Microsoft had a major announcement this week for all of its gaming console fans. The company will no longer be producing any more Xbox 360’s. Microsoft released the first Xbox way back in 2005 to massive fanfare and spectacle. The initial launch was then followed up by the Xbox 360 model and together they have sold an incredible 90 million units worldwide. Microsoft said it would still sell remaining inventory and provide updates to software and support services, so the device will still be functional for years to come for its fans. What market watchers are curious about is what is next? Where will the company resources be diverted to and what will be the next big thing? Getting a 10-year run out of a piece of technology is what keeps giants like Microsoft solvent in the long term. Years of innovation pay off when they can milk sales for a decade like they did with Xbox. Microsoft needs to create its next home run.

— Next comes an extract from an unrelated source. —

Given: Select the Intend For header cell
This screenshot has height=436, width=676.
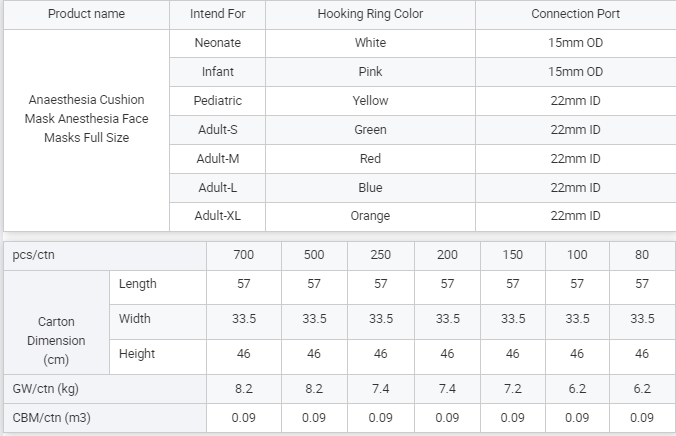Looking at the screenshot, I should [x=218, y=14].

The European Union has again levied charges of antitrust against US giant Google. The EU alleges that Google uses its dominance in the market in effect, to create more dominance, pushing out any competition that pops out. The charges center on Google’s Android operating system and how it forces the use of Google Chrome and their own app store. Eighty percent of smart phones in Europe are on the Android system. Google counters that they have open software that encourages collaboration and innovation with others. This is not the first time that EU has had issues with Google and there is still charge unresolved from 2010 involving Google’s shopping services. Many market watchers think Google will prevail but the process will prove costly. It makes others wonder what would happen if the EU stopped spending money focused on making Google weaker but on making their own innovation ecosystem stronger?

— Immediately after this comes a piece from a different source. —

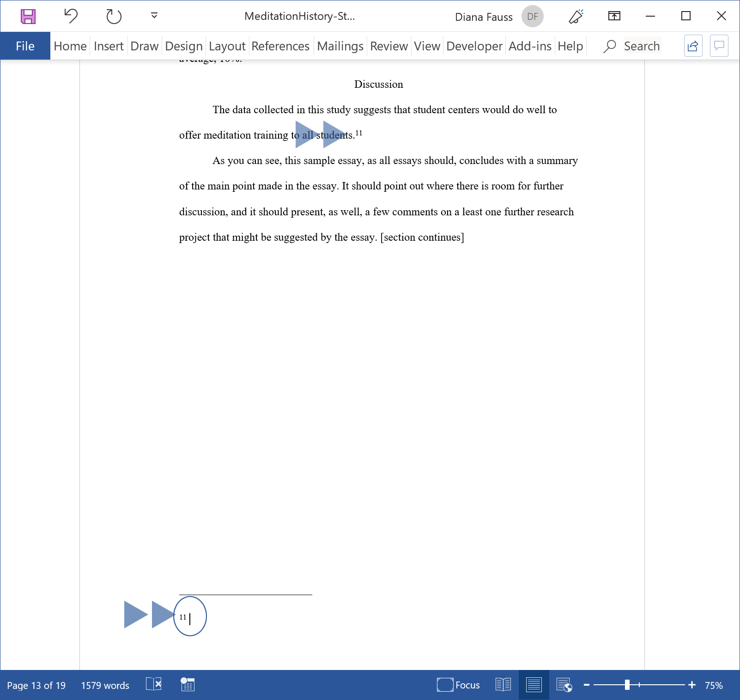Click the Save icon in title bar
Image resolution: width=740 pixels, height=700 pixels.
point(28,17)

Another automaker was caught cheating on efficiency tests this week and investors are not happy. Mitsubishi Motors stock has taken a beating on news it was lying about its eK mini-wagon’s fuel efficiency and they were caught by partner firm Nissan, which makes a similar vehicle. An analyst estimates this mistake could cost the automaker $450 million in direct costs. The stock was indicating down a third of its value at Thursday’s market open on the news. This represents a drop of about $2.5 billion in company value overall….so far. Korean automakers Hyundai and Kia had similar problems in 2014 which cost those firms about $350 million each respectively.